Vincenzo si era già slanciato fuori dal rifugio, poi era subito rientrato coi lineamenti sconvolti dal terrore.

— Noi siamo perduti!... — esclamò con voce strozzata. — Guardate!...


XI.

Il fiume di fuoco.


La tremenda scossa non era stata bastante per demolire interamente la grande galleria; però, se le enormi pareti di marmo avevano potuto resistere a quel formidabile sconquasso e mantenersi ancora più o meno diritte, tutta la parte che formava l’entrata era precipitata assieme alle ultime vôlte.

Quell’enorme massa di materiali, accumulandosi, aveva ostruita completamente la via che conduceva al lago, formando un argine insuperabile alle lave.

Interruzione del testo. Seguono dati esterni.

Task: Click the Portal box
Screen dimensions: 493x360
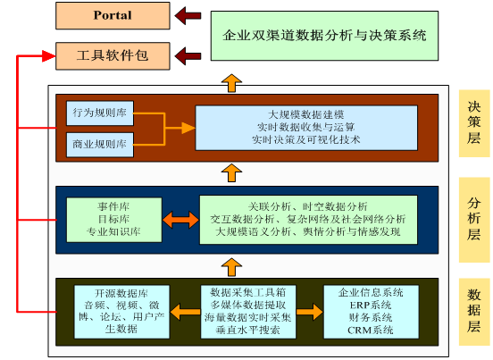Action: (113, 16)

Il fiume di materie ardenti, troncato a metà dopo un orribile rimescolamento, aveva cominciato a rifluire verso l’abisso, alzandosi gradatamente verso le vôlte.

Essendo la spaccatura del vulcano assai più alta del piano della caverna, vi era da temere che le lave potessero giungere fino al ricovero degli esploratori, prima di riversarsi ancora nell’abisso che le aveva vomitate.

Il dottore, con un solo sguardo, aveva compresa la gravità della situazione.

— Sì, siamo perduti — aveva risposto a padron Vincenzo. — Se non troviamo una via d’uscita, le lave giungeranno ben presto qui e ci bruceranno vivi.

— Che non si possa giungere allo sbocco della galleria? — chiese Michele.

— Ormai è tutta turata.

— Vi può essere qualche buco, signore.